Terry Ramshaw played in Wakefield Trinity's defeat by Castleford in the 1968–69 Challenge Cup semi-final during the 1968-69 season.

Terry Ramshaw played in Wakefield Trinity's 15-49 defeat by Wigan in the Championship semi-final during the 1970-71 season.

He was transferred from Wakefield Trinity to Salford during October 1971.

===Salford===
Ramshaw played in Salford's 7–12 defeat by Leeds in the 1973 Player's No.6 Trophy Final during the 1972-73 season at Fartown Ground, Huddersfield on Saturday 24 March 1973, in front of a crowd of 10,102.

===Later career===
He was transferred from Salford to Hull Kingston Rovers before later moving to Oldham. He made his début for Oldham during the 1975–76 season, and played his last match for Oldham during the 1976–77 season. He was then transferred from Oldham to York.

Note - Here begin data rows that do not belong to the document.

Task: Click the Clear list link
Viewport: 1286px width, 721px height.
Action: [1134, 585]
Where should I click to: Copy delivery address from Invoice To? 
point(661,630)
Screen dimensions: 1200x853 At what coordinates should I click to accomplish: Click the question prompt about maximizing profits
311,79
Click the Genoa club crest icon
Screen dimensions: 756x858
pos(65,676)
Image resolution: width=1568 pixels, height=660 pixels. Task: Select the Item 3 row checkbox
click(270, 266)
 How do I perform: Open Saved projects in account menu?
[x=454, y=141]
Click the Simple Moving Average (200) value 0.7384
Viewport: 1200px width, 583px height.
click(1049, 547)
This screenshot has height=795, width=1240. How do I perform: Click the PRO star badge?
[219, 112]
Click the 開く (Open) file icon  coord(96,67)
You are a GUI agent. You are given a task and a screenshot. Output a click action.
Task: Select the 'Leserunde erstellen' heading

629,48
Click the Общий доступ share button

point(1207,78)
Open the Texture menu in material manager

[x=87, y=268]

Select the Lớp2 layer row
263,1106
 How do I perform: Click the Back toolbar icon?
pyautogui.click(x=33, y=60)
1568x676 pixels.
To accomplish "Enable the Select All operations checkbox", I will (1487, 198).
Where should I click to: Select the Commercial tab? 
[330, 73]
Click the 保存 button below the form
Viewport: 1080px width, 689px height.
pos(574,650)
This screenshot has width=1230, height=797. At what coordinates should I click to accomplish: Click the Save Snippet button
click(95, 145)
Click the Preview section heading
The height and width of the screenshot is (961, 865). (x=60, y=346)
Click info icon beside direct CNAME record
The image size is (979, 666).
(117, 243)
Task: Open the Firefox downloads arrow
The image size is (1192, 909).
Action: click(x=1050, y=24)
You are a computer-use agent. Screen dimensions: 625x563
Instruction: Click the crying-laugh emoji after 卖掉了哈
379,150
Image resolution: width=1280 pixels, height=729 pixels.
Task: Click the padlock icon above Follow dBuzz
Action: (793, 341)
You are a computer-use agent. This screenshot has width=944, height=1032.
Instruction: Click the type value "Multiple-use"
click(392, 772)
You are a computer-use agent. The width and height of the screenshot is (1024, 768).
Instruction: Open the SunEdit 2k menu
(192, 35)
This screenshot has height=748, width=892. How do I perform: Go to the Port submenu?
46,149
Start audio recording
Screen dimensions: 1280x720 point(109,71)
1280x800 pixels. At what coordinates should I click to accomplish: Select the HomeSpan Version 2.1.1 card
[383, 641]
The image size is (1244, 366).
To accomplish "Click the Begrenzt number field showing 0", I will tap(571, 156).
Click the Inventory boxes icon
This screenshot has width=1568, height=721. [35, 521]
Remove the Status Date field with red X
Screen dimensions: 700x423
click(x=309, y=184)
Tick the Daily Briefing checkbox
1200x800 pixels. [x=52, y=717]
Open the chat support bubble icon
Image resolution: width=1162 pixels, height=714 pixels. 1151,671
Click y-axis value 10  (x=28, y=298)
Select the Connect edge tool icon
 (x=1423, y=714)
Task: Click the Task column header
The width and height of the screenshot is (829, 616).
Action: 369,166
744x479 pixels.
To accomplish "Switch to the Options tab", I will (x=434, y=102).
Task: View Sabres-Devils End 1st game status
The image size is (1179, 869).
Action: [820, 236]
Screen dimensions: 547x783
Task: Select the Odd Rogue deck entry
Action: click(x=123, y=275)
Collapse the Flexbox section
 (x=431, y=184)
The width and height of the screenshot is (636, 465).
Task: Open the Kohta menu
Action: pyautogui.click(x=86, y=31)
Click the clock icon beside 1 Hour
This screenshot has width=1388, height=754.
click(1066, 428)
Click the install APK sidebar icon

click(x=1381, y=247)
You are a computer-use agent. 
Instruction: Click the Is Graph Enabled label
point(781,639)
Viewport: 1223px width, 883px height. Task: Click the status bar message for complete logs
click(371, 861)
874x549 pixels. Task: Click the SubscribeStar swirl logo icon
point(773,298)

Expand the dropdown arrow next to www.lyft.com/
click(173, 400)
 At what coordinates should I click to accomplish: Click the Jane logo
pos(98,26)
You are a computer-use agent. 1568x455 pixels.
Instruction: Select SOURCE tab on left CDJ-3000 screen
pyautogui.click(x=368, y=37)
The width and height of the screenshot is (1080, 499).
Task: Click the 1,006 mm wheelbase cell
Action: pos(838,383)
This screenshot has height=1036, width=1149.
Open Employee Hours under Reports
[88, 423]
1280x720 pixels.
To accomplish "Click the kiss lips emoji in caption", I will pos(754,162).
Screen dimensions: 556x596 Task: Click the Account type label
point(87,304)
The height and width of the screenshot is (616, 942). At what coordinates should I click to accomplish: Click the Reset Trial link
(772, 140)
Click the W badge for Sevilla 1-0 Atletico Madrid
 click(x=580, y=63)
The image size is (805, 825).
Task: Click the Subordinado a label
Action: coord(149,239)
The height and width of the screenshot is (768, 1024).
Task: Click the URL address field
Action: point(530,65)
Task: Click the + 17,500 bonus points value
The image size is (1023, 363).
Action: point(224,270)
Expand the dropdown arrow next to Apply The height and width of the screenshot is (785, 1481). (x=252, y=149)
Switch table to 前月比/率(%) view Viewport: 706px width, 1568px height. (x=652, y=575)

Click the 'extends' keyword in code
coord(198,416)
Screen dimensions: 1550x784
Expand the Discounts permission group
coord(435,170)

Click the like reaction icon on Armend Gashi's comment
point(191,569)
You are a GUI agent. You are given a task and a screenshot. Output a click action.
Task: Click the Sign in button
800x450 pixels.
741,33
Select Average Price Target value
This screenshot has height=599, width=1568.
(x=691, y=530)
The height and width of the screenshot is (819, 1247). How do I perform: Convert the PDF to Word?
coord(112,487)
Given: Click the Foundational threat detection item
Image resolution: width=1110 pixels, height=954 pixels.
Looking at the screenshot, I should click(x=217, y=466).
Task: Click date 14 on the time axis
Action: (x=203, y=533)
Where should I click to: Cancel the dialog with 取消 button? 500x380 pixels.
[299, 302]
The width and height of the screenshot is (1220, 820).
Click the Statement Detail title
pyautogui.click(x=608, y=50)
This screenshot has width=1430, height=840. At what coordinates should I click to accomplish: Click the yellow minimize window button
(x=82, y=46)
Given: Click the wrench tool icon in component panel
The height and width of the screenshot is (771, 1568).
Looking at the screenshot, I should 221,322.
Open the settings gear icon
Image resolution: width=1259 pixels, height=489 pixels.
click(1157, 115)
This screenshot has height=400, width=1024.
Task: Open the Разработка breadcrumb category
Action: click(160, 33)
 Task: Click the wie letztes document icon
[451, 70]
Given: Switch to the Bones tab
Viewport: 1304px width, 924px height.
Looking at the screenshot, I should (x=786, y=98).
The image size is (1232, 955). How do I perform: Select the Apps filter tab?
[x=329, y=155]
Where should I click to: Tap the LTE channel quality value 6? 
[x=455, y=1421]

Ramshaw appeared as a substitute (replacing Barry Hollis) in York's 8–18 defeat by Bradford Northern in the 1978–79 Yorkshire Cup Final during the 1978-79 season at Headingley, Leeds on Saturday 28 October 1978, in front of a crowd of 10,429.

===Representative honours===
On 3 April 1965, Ramshaw played in the first ever Great Britain under-24 international match in a 17–9 win against France under-24's.

Ramshaw played in Yorkshire's 17–22 defeat by Lancashire in the 1966-67 County Championship during the 1966-67 season at Headingley, Leeds on Wednesday 21 September 1966.

==Personal life==
Terry Ramshaw's son, Jason, played rugby league for Halifax and Keighley Cougars.